Why Many Pastors Struggle with Narrative Texts

Many American pastors struggle with narrative texts in scripture. The reason is quite simple. Most pastors have a tendency in the current day to isolate texts. The failure to use scripture to interpret scripture makes narrative preaching quite difficult.

You see texts in scripture can never be seen in isolation. It is somewhat easier to faithfully isolate a piece of Paul's writing, but still the preacher's sermon is poorer for it.

The modernist revolution hit biblical interpretation in a hard way even amongst conservative circles. There is a scientific method of interpreting scripture even in most conservative seminaries that tends to be overly rational and apply principles to interpretation which are too rigid.

I once heard a pastor remark on Paul's exegesis of an Old Testament text that any student in a seminary who did such exegesis would receive a failing grade. He was of course correct, but you see it simply means that principles which are too rigid have been brought into modern interpretation.

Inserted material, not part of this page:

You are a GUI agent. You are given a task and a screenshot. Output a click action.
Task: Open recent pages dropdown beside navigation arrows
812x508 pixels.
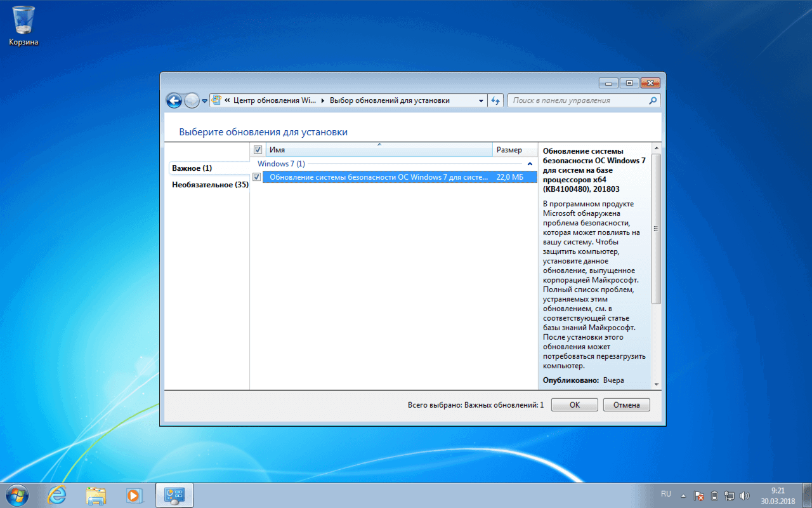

Each text in modern interpretation (even conservative interpretation) is seen in isolation. Rather we need to not isolate texts as they are. Often I feel the tendency of pastors is to preach on far too few verses.

Not only is the text in isolation but the text is one verse. To get better preaching it seems necessary that texts cannot be isolated from the entirety of the Bible and it seems that preaching may often be helped by taking large chunks to preach form.

Finally pastors will be better served to not pre-determine the format of their sermon. A three point sermon used by many pastors pre-determines in a sense what the text will say. It is not a rational approach to fit the word of God into a pre-determined mold.

Maybe in the text God has made only one point and maybe God has made seven points in the text. Many sermons would be greatly helped by at least at times moving away from a pre-determined format.

Of course it takes time to consider a text in a way that someone might vary their delivery of it. Of course you see that time is never wasted. Even if the format is kept, the openness to the text is important. The less presuppositions we bring to a text of what it will say and how it will flow, the more likely we will understand a text.